Evidence suggests that exercise training in people with MS has the potential to improve many aspects of cognitive performance. Exercise has been proposed to have positive effects in reducing inflammation and neurologic damage in people with MS.3 Counseling is vital to assist the couple dealing with cognitive challenges affecting sexual function. Patients can be referred to an occupational therapist to assist with adaptation of certain skills or to a psychosocial therapist for assistance with coping and stress reduction.

How Depression and Anxiety Affect Sexual Function

Depression is another psychological disorder seen frequently in people with MS that often impacts sexual function. People with MS who are depressed may have a decreased libido, difficulty with certain sexual positions, and fear of developing relationships. Men may also experience erectile dysfunction. The best treatment for depression is usually psychotherapy along with medication and exercise. Seeking strength in spiritual beliefs can also help. Depression can also affect care partners and may increase as disability increases. Care partners need to recognize and treat depression to effectively participate in intimate relations.

Anxiety can affect sexual function as well, and care partners are also at risk.
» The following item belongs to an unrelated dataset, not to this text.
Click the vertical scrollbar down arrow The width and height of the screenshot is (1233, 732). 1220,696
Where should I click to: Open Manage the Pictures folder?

When anxiety impacts sexual function, both of these symptoms can worsen.

Enhancing Intimacy

Intimacy may be defined as anything that makes one feel closer to another, particularly in a personal and private way.4 People with MS who are experiencing emotional or psychological difficulties may find intimacy particularly challenging. Depression, anxiety, and cognitive dysfunction are all likely to interfere with attempts at intimacy. Recognizing and treating the underlying cause is the best way to enhance intimacy.

Emotional and psychological impairment affects quality of life, which includes intimate and sexual relationships. Recognizing these impairments in people with MS and their care partners is the first step to a healthy sexual relationship. Quality of life can be impacted and treatment for many of the underlying emotional and psychological causes of sexual dysfunction should be investigated. With early recognition and treatment, a healthy and satisfying sexual relationship is certainly possible.

References

  1. Orton SM, Herrera BM, Yee IM, et al. Sex ratio of multiple sclerosis in Canada: a longitudinal study. Lancet Neurol. 2006;5:932-936.
  2. Chiaravalloti ND, DeLuca J. Cognitive impairment in multiple sclerosis. Lancet Neurol. 2008;7:1139-1151.
  3. Comi G. Effects of disease modifying treatments on cognitive dysfunction in multiple sclerosis. Neurol Sci. 2010;31:S261-264.
  4. Krawchuk LR. Rediscovering Intimacy. The Motivator. Fall 2004.